Saturday, July 26, 2008

Email Fun

I found this at the GeekSugar site.

Did you know the periods in your gmail address don't mean a thing? That's right, if you signed up as geek.sugar@gmail.com, you'd still get emails sent to geeksugar@gmail.com. You'll even get emails sent to g.e.e.k.s.u.g.a.r@gmail.com, for the wiseacres in your family. Ooh, and anything sent to "googlemail" instead of "gmail." Honestly, it's the little things that blow my mind (and btw, none of the above email addresses belong to us!).

More usefully, you can add a plus sign to the end of your address, and then you can set up a folders in your email that coordinate with that. For instance, say you open an online account with WellsFargo. When you sign up, give your email address as "geeksugar+banking@gmail.com", then in Settings, set up a filter. In the From box, add in WellsFargo or your chosen bank, in the To box, put in your newly-created geeksugar+banking@gmail.com address, and the set the filter to put in a folder titled "banking." You can also use this technique when you sign up for something and send their emails to you directly to the trash!

5 comments:

Unknown said...

Erm, that's not exactly true. "carolyn.ann.grant@gmail.com" is a different identifier - as far as Google is concerned - to "carolynanngrant@gmail.com".

The gmail/googlemail thing is true for some - but as the "googlemail" domain isn't in active use, Google wants you to use gmail, it'll all go away. (I investigated something similar, a few years ago, and it's a reference in a file.)

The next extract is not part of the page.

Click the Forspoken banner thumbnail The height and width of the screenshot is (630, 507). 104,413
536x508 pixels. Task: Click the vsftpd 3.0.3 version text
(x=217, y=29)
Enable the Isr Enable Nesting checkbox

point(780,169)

I'm not quite sure how she's getting to those points.

Carolyn Ann

Unknown said...

Oh - the plus thing works only if your email client recognizes that format! And the database you're sending the email to isn't stripping that sort of information away.

Carolyn Ann

Cerulean Bill said...

Doncha love it when people leave out those little gotchas in their tech descriptions?

Thanks, CA.

Angie said...

I also understood that emails sent to nospam@gmail.com and no.spam@gmail.com would both get to the same mailbox.

Cerulean Bill said...

Well, based on what CA says (above), it only works on clients. So it might not work -- but if it does, it's cool. Like when I first saw someone sending a fax directly to an email client -- wowsers. I'm still impressed by that, and it was several years ago.